Pola pikir sejenis itu mengakibatkan pemikiran Islam Arab yang berasas pada kitab suci al-Qur’an menjadi kaku dan strukturalistik. Ini memaksa umat Islam untuk memikirkan sesuatu secara obyektif dan strukturalistik, atau mengacu pada sumber asal pemikiran (source of thought). Semua orang harus bertumpu pada wacana masa lalu yang digagas oleh Nabi Muhammad, para sahabat, tabi’in, dan mujtahid. Dalam pandangan ini, merujuk pada pemikiran selain mereka dianggap tidak objektif dan tidak benar. Sejak saat itu, Mushaf Utsmani telah membatasi kebebasan berpikir dan menghambat kebebasan akal dalam memformulasikan pemikiran.
Epilog
Tanpa menafikan besarnya sumbangsih Khalifah Utsman bin Affan, dari seluruh analisis filosofis di atas, penting kiranya bagi pembaca untuk tidak terjebak hanya pada satu sudut pandang saja. Tentu kesempurnaan agama Islam yang dibawa dengan baik oleh Nabi Muhammad tidak diragukan lagi, dan wahyu yang Allah turunkan kepada umat manusia akan terus terpelihara. Menilik sepak terjang wahyu Tuhan selama ini yang berhasil melintasi berbagai dimensi dan realitas duniawi, menunjukkan adanya sinyal kekuatan sebagai suatu ke-orisinalitas-an.

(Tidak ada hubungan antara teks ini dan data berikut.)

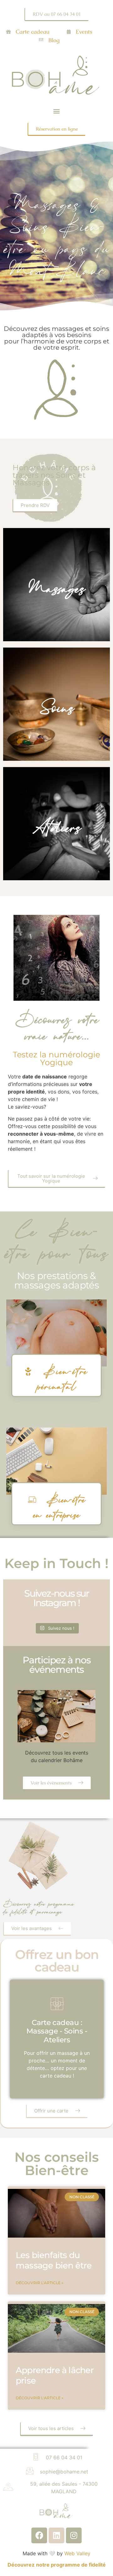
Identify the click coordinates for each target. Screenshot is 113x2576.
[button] (56, 111)
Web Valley (77, 2553)
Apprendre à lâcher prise (55, 2375)
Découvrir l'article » (39, 2282)
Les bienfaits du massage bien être (54, 2260)
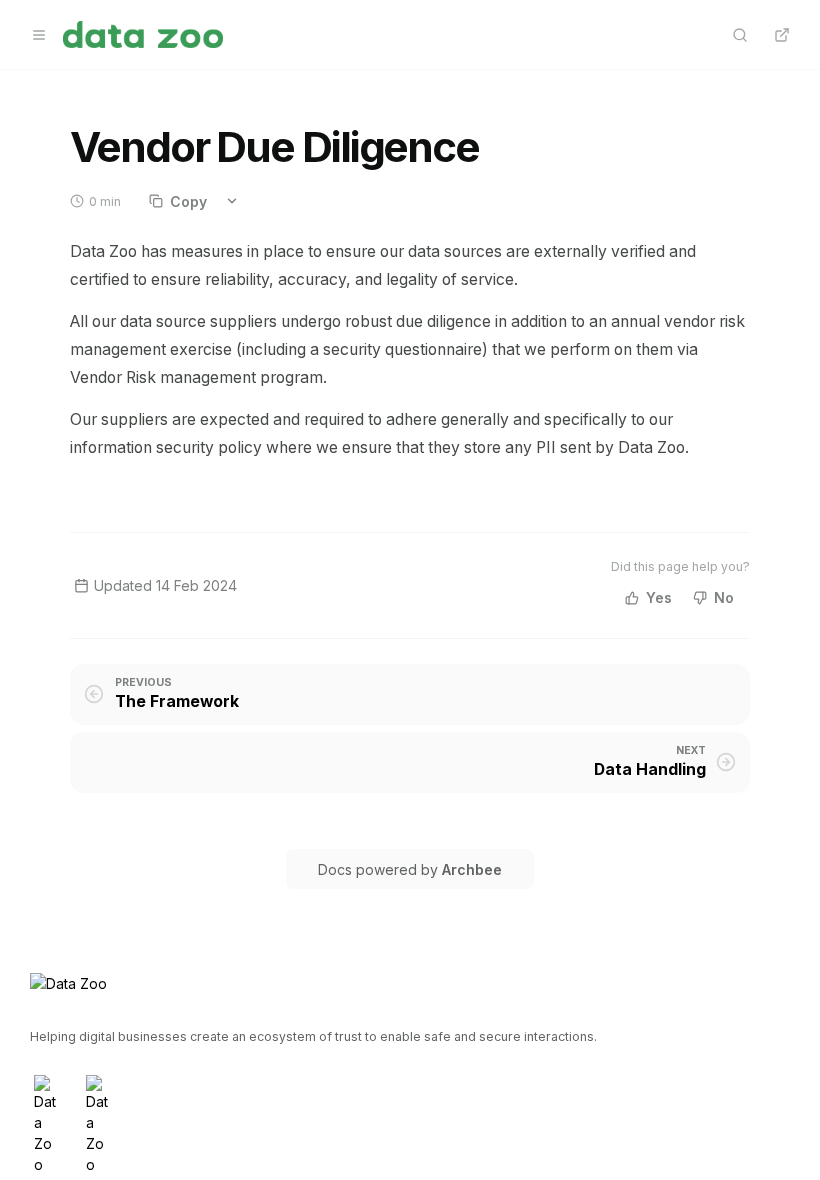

Sejauh ini, tidak sedikit umat Muslim yang “ngotot” perlunya segala sesuatu hal dikembalikan kepada al-Qur’an dan sunnah tanpa memperhatikan lebih dalam perangkat yang mereka yakini sebagai “kebenaran mutlak”. Ketimpangan gender yang begitu marak oleh kalangan pemeluk agama juga turut memberi sentilan terhadap pembenaran-pembenaran atas nafsu syahwat yang berkedok “firman Tuhan”, tanpa meluruskan terlebih dahulu konteks dan muatan budaya di balik tatanan suatu bahasa.
Dengan i’tikad langkah antisipatif, tulisan ini mengupayakan agar umat Muslim tidak terjebak dengan dekapan budaya masyarakat Arab, yang bila kita tidak kritis, dapat terpeleset ke dalam jebakan kepalsuan. Islam memang bukan budaya Arab, namun kita juga harus jujur melihat bahwa selama prosesi turunnya wahyu Tuhan, tidak terlepas dari unsur-unsur budaya Arab.
Al-Qur’an diturunkan agar manusia secara profesional mampu seimbang atau proporsional dalam menempatkan segala sesuatu. Memilah-milah dengan baik dan jujur “apa yang seharusnya dilakukan”.